18 August 2014

Anything goes: asking in the cortina

Him: “Would you like to dance afterwards?”
Me: “Let’s see what the music is first.”
Him: “Oh that’s right, you listen to the music!”

***

When asking for dances during the cortina, several outcomes are possible: 1) you get to dance with someone who wants to dance with you. 2) you get to dance with someone who doesn’t want to dance with you, but couldn’t say no. 3) you don’t get to dance at all. Instead, you get rejected. A rejection of a verbal invitation is a true win-win situation: you’ll both feel awkward *and* make people annoyed at the same time. Remember that it’s actually uncomfortable to say no. If people feel forced to say no directly, they will feel a bit bad about themselves, and to get rid of these negative feelings, they’ll seek to blame someone else: you, because you were the one who initiated the discomfort. It may not be logical, but it’s how people work.

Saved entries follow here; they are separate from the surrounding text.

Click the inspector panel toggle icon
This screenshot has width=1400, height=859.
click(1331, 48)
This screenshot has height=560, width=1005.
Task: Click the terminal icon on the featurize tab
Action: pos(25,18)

From my point of view, there are two reasons to keep the cortinas free from direct invitations. One reason is the music. If you ask for dances in the cortina, it could be because you 1) love all tango music and will therefore dance to any music at any given time, or 2) couldn’t care less about tango music and will therefore dance to any music at any given time. Either way,  it somehow conveys a message that you don't think the selection of music is important, and that you don't realise that it could be important to others. Waiting until the tanda starts shows respect for the music itself, for the DJ’s work, and for the fact that people have musical preferences.





Then there’s respect for the community. Asking for dances in the cortina is a bit like jump-starting in a race. Better dive in to get the ladies before anyone else takes them. Never mind that they haven’t had a chance to rest or drink or savour their previous tanda. Never mind that they haven’t had a chance to look around and make an independent decision about their next partner. Never mind the guys who don't ask in the cortina. It's their problem that they don't want to compete with you.

And to all the well-behaved ladies out there: Is it possible that you miss out on dances you really want because “someone else asked first”? Well, you’re not a fruit, so don’t just let people pick you when you have other plans or hopes.

Personally, I’m not sure that everything we do in modern society needs to be super informal. We are so worried about losing our individuality and personal freedom that we don’t notice the collective clutter we create. Maybe a bit of old-fashioned etiquette can actually be nice: a clutter-free zone in our stressful lives.


(Yes, I know that girls hog, too. But there are more guys that hog, so forgive today's generalisation.)